She regained her confidence by owning and managing a growing number of assets. Amina has drastically improved the financial and social status of her family. The number of animals she owns has expanded and she is able to provide food, and afford much needed health care.
Helping women to work their way out of poverty
Many women like Amina are transforming their lives with help from BRAC’s Targeting the Ultra Poor programme. The programme, which is aimed at vulnerable women, works with them to help improve their social and economic situation. During the last 11 years, over 400,000 women-led households in extreme poverty have seen their livelihoods improve through the initiative.
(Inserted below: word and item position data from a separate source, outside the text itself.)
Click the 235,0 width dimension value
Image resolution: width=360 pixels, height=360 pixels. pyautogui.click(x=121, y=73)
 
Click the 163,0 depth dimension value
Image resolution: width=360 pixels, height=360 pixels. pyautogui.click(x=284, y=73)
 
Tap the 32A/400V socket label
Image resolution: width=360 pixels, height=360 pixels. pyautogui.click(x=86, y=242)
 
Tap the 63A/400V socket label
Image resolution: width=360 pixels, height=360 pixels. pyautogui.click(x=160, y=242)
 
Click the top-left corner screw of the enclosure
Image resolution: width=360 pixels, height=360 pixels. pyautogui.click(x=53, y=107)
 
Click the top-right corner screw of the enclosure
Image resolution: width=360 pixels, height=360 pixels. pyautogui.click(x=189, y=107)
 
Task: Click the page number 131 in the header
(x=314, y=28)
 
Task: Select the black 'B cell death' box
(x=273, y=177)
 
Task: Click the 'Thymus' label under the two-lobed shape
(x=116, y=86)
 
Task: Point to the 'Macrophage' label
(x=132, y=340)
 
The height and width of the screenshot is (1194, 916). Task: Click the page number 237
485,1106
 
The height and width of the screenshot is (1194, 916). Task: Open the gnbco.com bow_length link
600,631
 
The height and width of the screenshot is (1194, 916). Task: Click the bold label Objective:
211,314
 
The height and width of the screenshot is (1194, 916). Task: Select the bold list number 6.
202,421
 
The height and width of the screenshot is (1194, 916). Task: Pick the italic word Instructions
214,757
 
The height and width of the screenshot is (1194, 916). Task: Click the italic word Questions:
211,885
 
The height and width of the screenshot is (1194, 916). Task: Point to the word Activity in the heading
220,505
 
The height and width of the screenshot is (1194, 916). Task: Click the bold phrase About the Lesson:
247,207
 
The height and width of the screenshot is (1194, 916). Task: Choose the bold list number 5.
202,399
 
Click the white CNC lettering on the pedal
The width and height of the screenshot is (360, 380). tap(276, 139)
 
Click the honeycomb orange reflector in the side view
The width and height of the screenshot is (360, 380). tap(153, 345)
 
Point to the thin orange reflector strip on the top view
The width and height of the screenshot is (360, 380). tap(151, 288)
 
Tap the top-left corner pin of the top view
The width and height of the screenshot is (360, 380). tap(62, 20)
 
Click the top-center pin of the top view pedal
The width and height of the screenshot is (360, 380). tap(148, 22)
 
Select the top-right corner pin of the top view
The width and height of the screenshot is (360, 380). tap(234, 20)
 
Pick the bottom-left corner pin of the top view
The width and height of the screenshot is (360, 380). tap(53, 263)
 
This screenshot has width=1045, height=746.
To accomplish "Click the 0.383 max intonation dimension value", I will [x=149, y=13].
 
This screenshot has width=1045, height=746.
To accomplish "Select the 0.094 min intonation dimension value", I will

The programme assists women to create their own businesses, learn key business skills and increase their confidence. It also encourages community engagement - an important aspect of the programme. Women are able to graduate from the scheme once they have a stable income and can provide for their family.
Stats and facts
Targeting the Ultra Poor (TUP) programme has produced fantastic results. Overall 95% of the women have graduated from the scheme and 98% now have cash savings.
More women own successful businesses, more school aged children are going to school, community participation has increased and women have experienced increased social status in the village. From 2002 to 2008:
households living in tin-roofed houses rather than a roof made of straw and leaves increased from 44% to 94%.
households with a cow or bull increased from 3% to 77%
households with a goat or sheep increased from 6% to 34%
households with poultry increased from 33% to 63%
and households with cash savings increased from 8% to 98%.
The programme is running throughout Bangladesh and the model has been replicated by governments and NGOs in 9 countries including Ethiopia, Honduras, Peru, Yemen, India, Canada, Pakistan, Afghanistan and Haiti. Currently, the model is also being rolled out in South Sudan.
The UK Department for International Development (DFID) is the largest donor for the Targeting the Ultra Poor (TUP) programme. DFID has been part of a consortium supporting the programme for the last 9 years, alongside AusAID, the European Commission, CIDA, Oxfam Novib and Unilever Group.
MDG Countdown 2013
UK aid and USAID are hosting an event, MDG Countdown 2013, on Tuesday 24 September during the UN General Assembly in New York, to showcase how girls and women are a force for change in helping the world achieve the Millennium Development Goals.